━━ Supplied material

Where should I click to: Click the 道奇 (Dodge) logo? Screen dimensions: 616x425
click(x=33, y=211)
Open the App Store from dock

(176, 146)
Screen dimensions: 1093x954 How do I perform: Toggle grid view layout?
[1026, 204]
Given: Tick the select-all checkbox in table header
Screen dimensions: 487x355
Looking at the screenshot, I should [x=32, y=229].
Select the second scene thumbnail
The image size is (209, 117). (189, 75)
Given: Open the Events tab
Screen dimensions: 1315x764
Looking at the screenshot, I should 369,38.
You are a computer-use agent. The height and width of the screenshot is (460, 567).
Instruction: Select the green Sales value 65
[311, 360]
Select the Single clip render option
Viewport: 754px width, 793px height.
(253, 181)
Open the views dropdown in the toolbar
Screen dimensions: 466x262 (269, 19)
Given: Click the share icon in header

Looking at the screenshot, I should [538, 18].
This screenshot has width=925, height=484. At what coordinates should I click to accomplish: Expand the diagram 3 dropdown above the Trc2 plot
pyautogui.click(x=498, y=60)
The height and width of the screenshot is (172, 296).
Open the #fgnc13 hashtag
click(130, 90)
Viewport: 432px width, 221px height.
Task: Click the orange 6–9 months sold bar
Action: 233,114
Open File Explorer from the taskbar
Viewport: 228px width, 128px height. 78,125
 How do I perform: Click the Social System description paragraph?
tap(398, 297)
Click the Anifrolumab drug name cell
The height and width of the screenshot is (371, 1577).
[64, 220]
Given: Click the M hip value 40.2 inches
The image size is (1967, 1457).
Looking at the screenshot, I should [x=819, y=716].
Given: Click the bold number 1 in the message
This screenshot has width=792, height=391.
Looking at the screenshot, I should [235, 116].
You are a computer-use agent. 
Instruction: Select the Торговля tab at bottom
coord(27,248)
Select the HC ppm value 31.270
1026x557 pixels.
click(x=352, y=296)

━━━━

* _Work to be completed_:
Copy each line from the entries above that has the word "computer" in it.

* _Result_:
You are a computer-use agent. The height and width of the screenshot is (460, 567).
You are a computer-use agent. 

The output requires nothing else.